I think J. K. Rowling's commencement address at Harvard in 2008 is an excellent video to watch, because it explains the power of the human imagination to learn compassion from the experience of others--as Kathy mentions, above--IF our eyes and ears are open. If we do not have malevolent inclinations. But for racists and other ignorant people, learning and perception are impossible. I guess such people just have to stay at the front of Aristotle's cave, watching shadows that they believe are reality--no matter what anybody else says. Ignorance is defined as "lack of knowledge or information." For some people, that lack is willful obstinate and/or willful.

Gay Boy Bob said...

"Some people just take all the wrong points and lessons from intelligent discourse because they're intellectually incapacitated--and they don't know it."


Mr. Cohen seems to be saying is there can be no objectivity when it comes to determining if racism exists...no objective universal set of rules for everyone. If one expects objectivity, then they just don't "get it" and they must be a horrible person.

People expect to be treated the same and instead feel the rules of "racism" are arbitrary and biased. If you're of a member of a favored group or may be politically helpful to a favored group, your racism is unrecognized.
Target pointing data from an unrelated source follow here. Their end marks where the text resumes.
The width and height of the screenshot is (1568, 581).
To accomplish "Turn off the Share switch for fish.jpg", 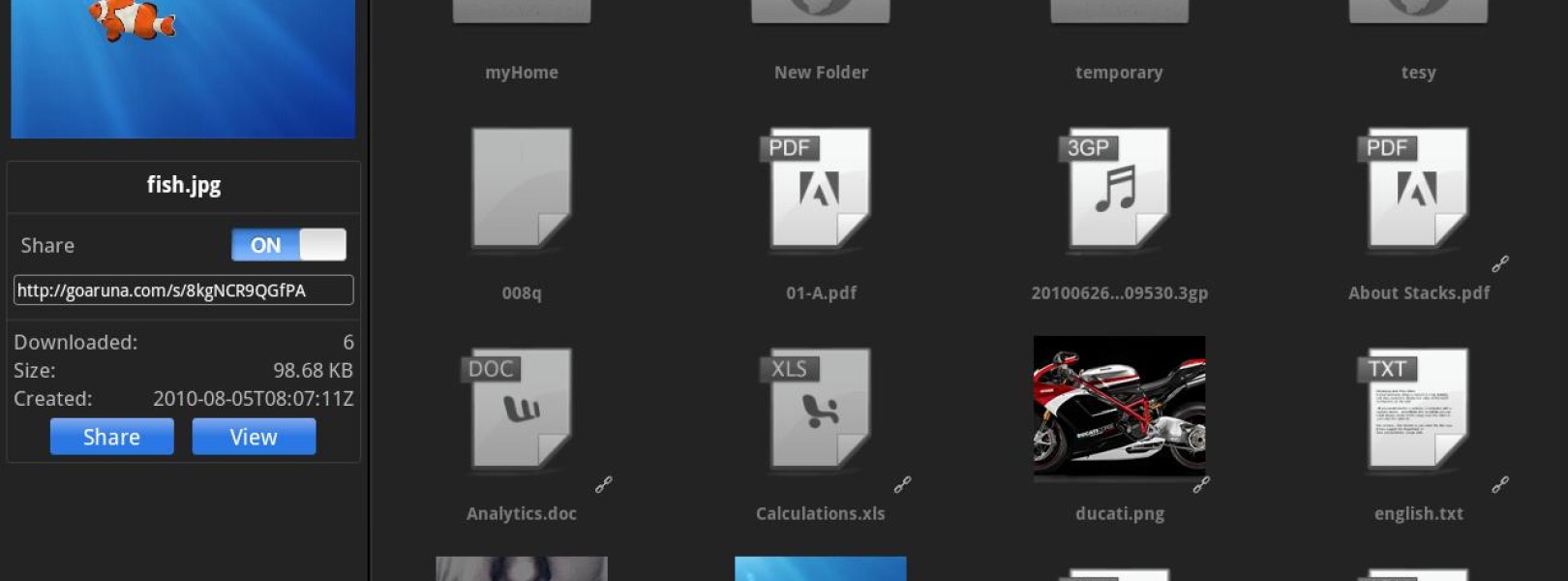I will (288, 245).
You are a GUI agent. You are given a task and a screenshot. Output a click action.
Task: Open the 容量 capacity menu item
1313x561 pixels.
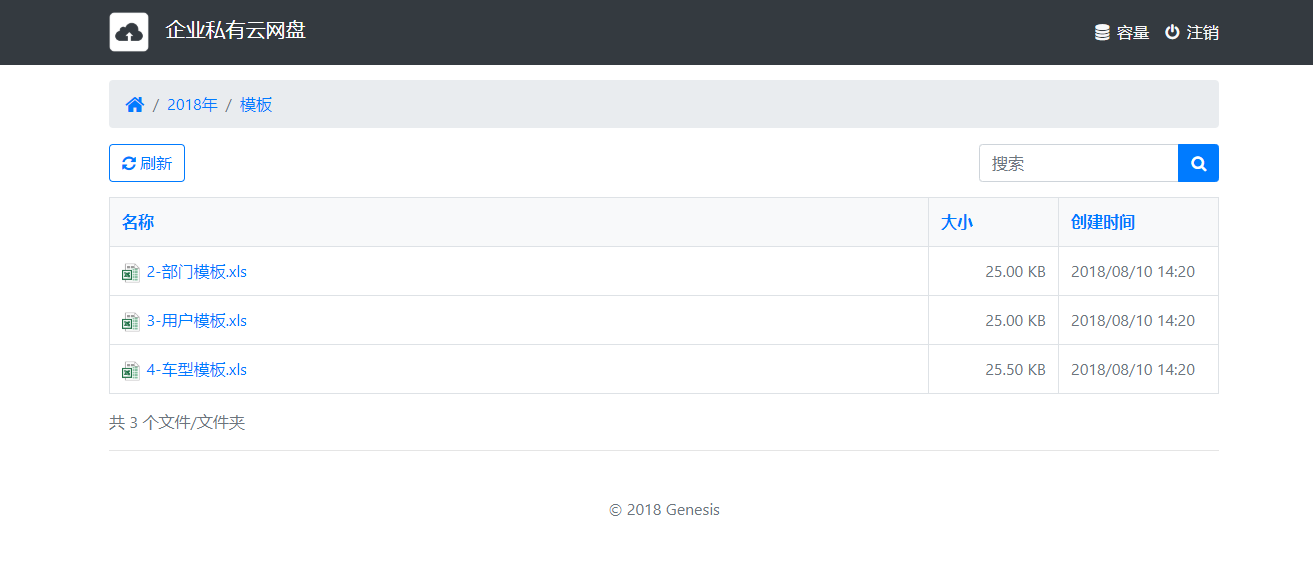click(1133, 32)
For that reason alone, making progress toward eradicating racism from our culture will be difficult. There will always be resentment when one group is clearly treated differently than another.







Mark said...

The United States and its citizens, including some in the white, privileged class who are now wallowing in self pity at the loss of their privileged status, put certain categories of people at a great disadvantage in the past and continue in many ways to do so today. Undoing that disadvantage is not a matter of assuring anyone that we won't discriminate against them from now on. A debt is owed. Honest, decent people will pay that debt without whining and complaining.

Gay Boy Bob said...



Those who agree with Mark and advocate for special privileges for categories of people who historically been disadvantaged should be honest about what they're trying to accomplish.

But they aren't.

Instead, they speak of free speech as long as it doesn't disadvantage their favored groups. If it does, that speech needs to be shut down.

Freedom of assembly and public protest as long as it's not someone they disagree with politically.

Equality, as long as that "equality" advantages who they think should benefit at the expense of other groups.

Saying you support all of these American values and then compromising them because someone is not the preferred color or doesn't hold your political views demonstrates a stark double standard.

Some may agree with your penchant to compromise the rights of others "for the greater good", some will not.

But all will know it's dishonest.





Justin Cohen said...

Every time Gay Boy Bob makes the mistake of adding comments to this blog site, he demonstrates the perils of failing to heed Mark Twain's advice:

"Better to remain silent and be thought a fool than to speak and to remove all doubt."

There is no doubt about our anonymous contributor. He just doesn't learn.